[SUPPLIED TEXT]

Soundtrack album by Howard Shore
- Released: 2005
- Genre: Soundtrack
- Length: 47:00
- Label: Columbia

Howard Shore chronology
| The Lord of the Rings: The Return of the King (2003) | The Aviator: Music from the Motion Picture (2005) | A History of Violence (2005) |

= The Aviator (soundtrack) =

The Aviator: Music from the Motion Picture is the soundtrack album to the 2004 film The Aviator starring Leonardo DiCaprio, Cate Blanchett and Alan Alda. The original score and songs were composed and conducted by Howard Shore and performed by Brussels Philharmonic (former Flemish Radio Orchestra). It was recorded at Studio 4 of the Flagey Building in Brussels, Belgium.

The album won the Golden Globe Award for Best Original Score. It was also nominated for a Grammy Award for Best Score Soundtrack for Visual Media.

[PROBLEM SET]
**a)** In the text on The Aviator soundtrack, rewrite the part starting with "Soundtrack album by" and going on through "in Brussels, Belgium.", changing "Howard Shore" to "Shore".
**b)** According to the text on The Aviator soundtrack, where was the album recorded?
**c)** List every actor that the text on The Aviator soundtrack names as starring in the 2004 film.

[MATERIAL PROVIDED]
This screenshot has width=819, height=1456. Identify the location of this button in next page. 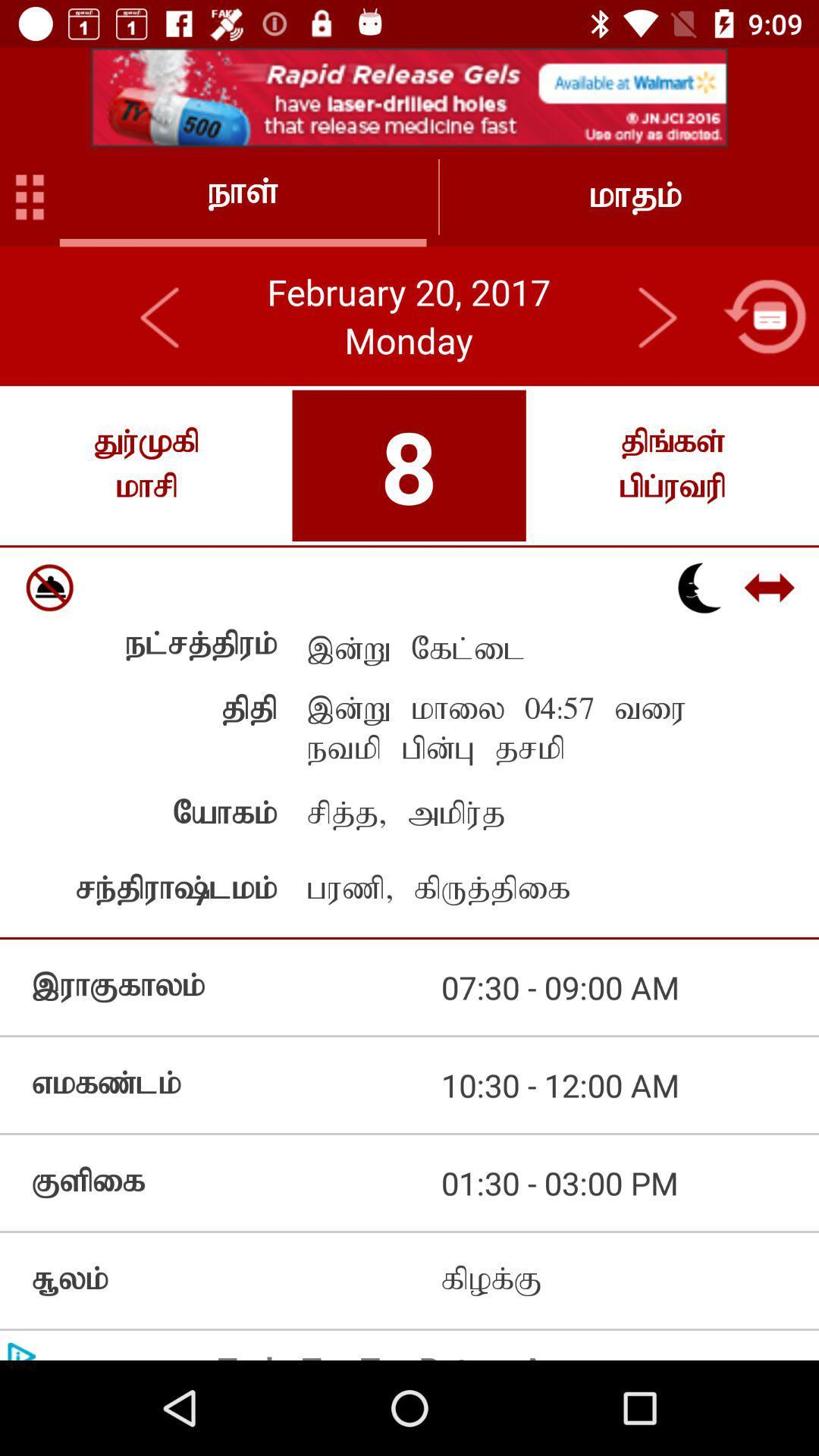
(656, 315).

[LIST OF SOLUTIONS]
**a)**
Soundtrack album by Shore
- Released: 2005
- Genre: Soundtrack
- Length: 47:00
- Label: Columbia

Shore chronology
| The Lord of the Rings: The Return of the King (2003) | The Aviator: Music from the Motion Picture (2005) | A History of Violence (2005) |

= The Aviator (soundtrack) =

The Aviator: Music from the Motion Picture is the soundtrack album to the 2004 film The Aviator starring Leonardo DiCaprio, Cate Blanchett and Alan Alda. The original score and songs were composed and conducted by Shore and performed by Brussels Philharmonic (former Flemish Radio Orchestra). It was recorded at Studio 4 of the Flagey Building in Brussels, Belgium.

**b)** At Studio 4 of the Flagey Building in Brussels, Belgium.

**c)** Leonardo DiCaprio, Cate Blanchett, Alan Alda